Am I misunderstanding you?

Re: Improving pg_dump performance when handling large numbers of LOBs

From
Adrian Klaver
Date:


On 2/5/24 11:35 AM, Ron Johnson wrote:
On Mon, Feb 5, 2024 at 2:01 PM Wyatt Tellis <wyatt.tellis@gmail.com> wrote:
Hi,

We've inherited a series of legacy PG 12 clusters that each contain a database that we need to migrate to a PG 15 cluster. Each database contains about 150 million large objects totaling about 250GB.

250*10^9 / (150*10^6) = 1667 bytes.  That's tiny.

Am I misunderstanding you?


I think it less about the size of the individual objects then the number (150 million) of them.
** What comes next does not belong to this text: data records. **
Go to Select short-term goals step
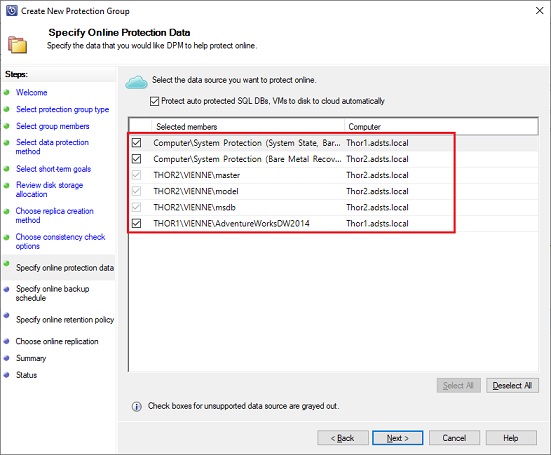 click(x=53, y=169)
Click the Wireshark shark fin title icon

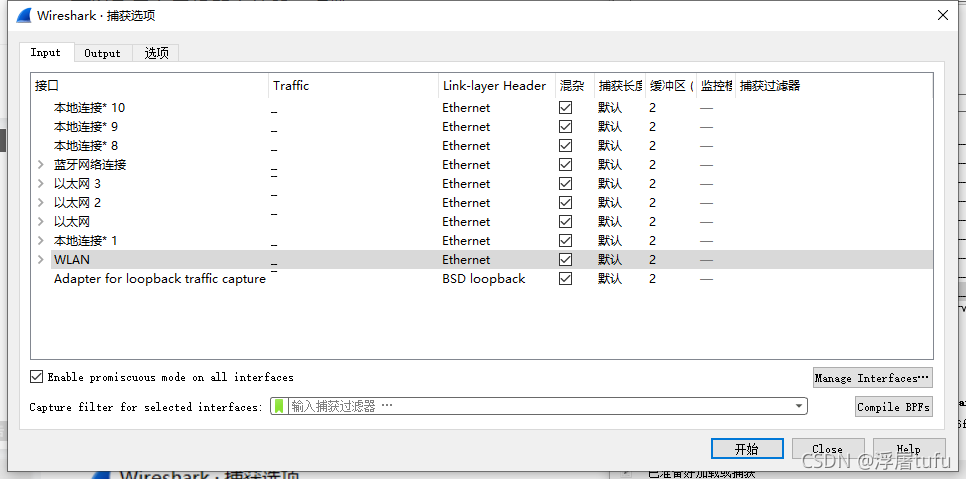pos(20,15)
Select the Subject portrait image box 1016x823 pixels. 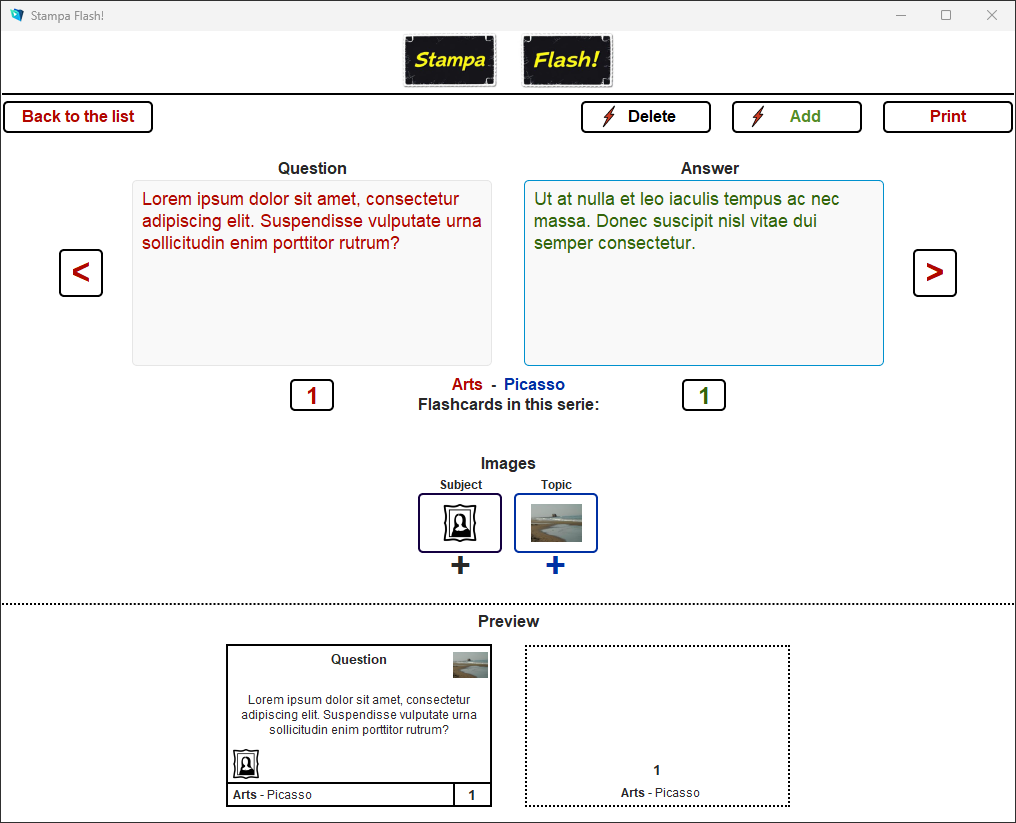click(460, 523)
AFAIK that can't be handled by COPY, therefore they have to be transferred individually.

-- 
Adrian Klaver
adrian.klaver@aklaver.com

Re: Improving pg_dump performance when handling large numbers of LOBs

From
Wyatt Tellis
Date:
Yes, the LOBs themselves are tiny, but there are a lot of them (~150 million) which seem to be slowing down pg_dump.  Note, we did not design/build this system and agree that use of LOBs for this purpose was not necessary.

Wyatt

On Mon, Feb 5, 2024 at 11:36 AM Ron Johnson <ronljohnsonjr@gmail.com> wrote:
On Mon, Feb 5, 2024 at 2:01 PM Wyatt Tellis <wyatt.tellis@gmail.com> wrote:
Hi,

We've inherited a series of legacy PG 12 clusters that each contain a database that we need to migrate to a PG 15 cluster. Each database contains about 150 million large objects totaling about 250GB.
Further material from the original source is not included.